Saturday, November 24, 2007

Moral Revolution? Do It

GOD help us! God have mercy on the Filipino people. The list of unresolved cases of social, economic and political concerns keeps piling up. Suicides and homicides have been committed because of extreme unresolved poverty—and these at a time when the peso is claimed to be gaining ground. How long have the poor to wait? And then the murder of a COMELEC official—at a time when COMELEC is facing renewal of its institution.

The alleged bribery of government officials, the deaths resulting from the explosion at the Glorietta and more rece3sntly the bomb explosion at the Batasan Pambansa: these are the social concerns and nagging issues that are crying our for solution and closure.

Add to this list the multi-million peso projects sprawling like white elephants because of substandard qualities and questionable arrangements.

These are not purely socio-economic issues. The Church’s social doctrine (Compendium 330-331) insists on their moral connotations. The relationship between morality and economics and poverty is necessary, intrinsic and reciprocal. On the one hand, it will be unfair to the victims if the real and ultimate culprits are not investigated and made to answer for their actions. On the other hand, each case carries a strong statement about the different levels of leadership as well as about the national state of affairs.
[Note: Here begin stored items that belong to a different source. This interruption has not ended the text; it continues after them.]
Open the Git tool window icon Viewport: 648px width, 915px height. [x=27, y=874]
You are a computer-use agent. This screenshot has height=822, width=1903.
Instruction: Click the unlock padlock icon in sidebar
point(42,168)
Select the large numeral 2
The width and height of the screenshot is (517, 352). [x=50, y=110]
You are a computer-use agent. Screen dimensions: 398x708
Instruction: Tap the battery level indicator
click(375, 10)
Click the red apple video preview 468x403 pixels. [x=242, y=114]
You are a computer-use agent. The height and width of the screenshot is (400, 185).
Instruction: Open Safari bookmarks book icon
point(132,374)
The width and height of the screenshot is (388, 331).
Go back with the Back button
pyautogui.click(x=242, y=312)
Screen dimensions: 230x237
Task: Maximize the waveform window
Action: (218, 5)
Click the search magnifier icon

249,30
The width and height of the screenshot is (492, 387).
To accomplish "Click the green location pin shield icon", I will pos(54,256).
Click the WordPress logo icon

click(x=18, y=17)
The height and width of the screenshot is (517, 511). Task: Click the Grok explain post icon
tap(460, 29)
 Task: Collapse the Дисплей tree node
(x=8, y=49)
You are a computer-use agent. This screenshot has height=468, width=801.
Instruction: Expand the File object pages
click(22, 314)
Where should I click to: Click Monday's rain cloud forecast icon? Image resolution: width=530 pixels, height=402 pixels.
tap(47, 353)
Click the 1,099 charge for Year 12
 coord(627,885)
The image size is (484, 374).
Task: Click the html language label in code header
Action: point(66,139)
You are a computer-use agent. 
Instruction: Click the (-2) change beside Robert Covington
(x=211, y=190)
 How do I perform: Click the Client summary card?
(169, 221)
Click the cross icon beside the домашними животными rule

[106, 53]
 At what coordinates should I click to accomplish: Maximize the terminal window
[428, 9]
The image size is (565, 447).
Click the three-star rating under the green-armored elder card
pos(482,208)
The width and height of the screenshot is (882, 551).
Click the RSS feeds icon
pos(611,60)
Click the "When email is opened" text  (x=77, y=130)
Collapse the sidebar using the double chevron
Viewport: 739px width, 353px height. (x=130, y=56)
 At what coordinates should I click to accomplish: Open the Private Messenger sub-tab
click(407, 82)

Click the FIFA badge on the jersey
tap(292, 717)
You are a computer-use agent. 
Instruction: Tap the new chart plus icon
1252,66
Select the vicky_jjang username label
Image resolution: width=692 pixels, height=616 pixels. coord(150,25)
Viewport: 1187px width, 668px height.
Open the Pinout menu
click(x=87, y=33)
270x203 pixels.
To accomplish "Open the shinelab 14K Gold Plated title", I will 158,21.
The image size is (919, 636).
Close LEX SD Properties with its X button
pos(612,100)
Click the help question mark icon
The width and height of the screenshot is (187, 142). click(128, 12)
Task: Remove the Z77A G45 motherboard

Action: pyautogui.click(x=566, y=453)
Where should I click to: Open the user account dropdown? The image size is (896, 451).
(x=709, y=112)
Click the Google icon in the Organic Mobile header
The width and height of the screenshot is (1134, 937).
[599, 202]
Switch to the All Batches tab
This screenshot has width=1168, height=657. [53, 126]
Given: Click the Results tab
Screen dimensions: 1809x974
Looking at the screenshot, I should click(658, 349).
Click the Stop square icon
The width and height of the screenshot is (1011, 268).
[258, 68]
As a response to the state of moral bankruptcy in public life, of probably irremediable loss of credibility and trust, a call has been made for “moral revolution”. If only to stop our country from continuing to become a “social volcano” (Heaven help us!), we support the ideal of a “moral revolution”—moral transformation, moral renewal, moral reform. The CBCP has proposed it before in many ways through the years. And we would like to say it again. Nothing new, but the resolve may be.

We are consoled by the fact that some of our public officials and different sectors of civil society are seeing such a need for “moral revolution”. Sana magpatuloy ito…sana dumami pa ang bilang nila. May this attitude prevail…may the number of good-willed people increase. Not only investigations one after another. In our country where 57% are not affected by the gained power of the peso, where graft and corruption by the mighty in power and influence still hold sway, we are in search for people who would be humble, courageous and decided enough to do a Zacchaeus “Here and now I give half of my possession to the poor, and if I have cheated anybody out of anything, I will pay back four times the amount.” (Lk 19:8). This is the only violent revolution worthy of the name—it “kills” selfishness.

Let us do it. “To start this moral revolution, I must cease to be dishonest, unjust and unfair to my fellow Filipinos. I will tell and act on the truth that I confess or affirm. I will return what I have unjustly and deceitfully acquired. Only then can I ask pardon from God and the people I have wronged.” Speaking of reconciliation? This is!

+ANGEL N. LAGDAMEO
Archbishop of Jaro
CBCP President
November 24, 2007

2 comments:

pinoy said...

Moral revolution or moral recovery is quite elusive in our only Christian nation in Asia. Has the Church failed in building a moral foundation to lead us Filipinos on what is right and just? In spite of its strong influence, not just at the pulpit but even on our political life, the Church was unable to lead its people to the righteous path. Why? Because the Church has failed to capture the imagination of our people.

Going to Church and attending masses is just a routine among most Filipinos. More often than not, religion has barely influenced our behaviours. We often see public officials attending masses and yet we suspect corruption from these officials. But it in not only the public servants who are guilty. It is also us the public. If we as a people, will only practice what the Church teaches, we may not be in this quagmire we are in now. We will not cheat on our taxes. We will follow the traffic rules. We will be more frugal and practice discipline. We will be more caring to others. We will not bribe our way out. We will reports wrong doings. We will return what is not ours. We will not sell our votes.

We have been a Christian nation for almost five centuries and yet we have not become an ideal Christian nation. The Church must also assess itself on where it has failed. Personally, my assessment is that, as I mentioned earlier, the Church has failed to capture the imagination of our people.

For moral recovery to happen, it has to be a collective experience. It must not be an isolated cases such as the Marikina or Naga phenomenon. Change can happen in this country if we do it collectively. We regularly read from the news on calls for moral recovery but unfortunately, there is not a single entity that takes up the challenge to truly push for such recovery. It is nothing but lip service and left to the readers on what they would do about the call.

My personal advocacy is good citizenship. What we need is a sustained and faceless campaign that will capture the imagination of our people in order to influence our collective mindset. We are all part of the problem We, then, should also be part of the solution.

domingo said...

I also pray that usurers (and they're everywhere) will do a Zacchaeus and pay back even one-tenth of the amount of interest they have unjustly acquired.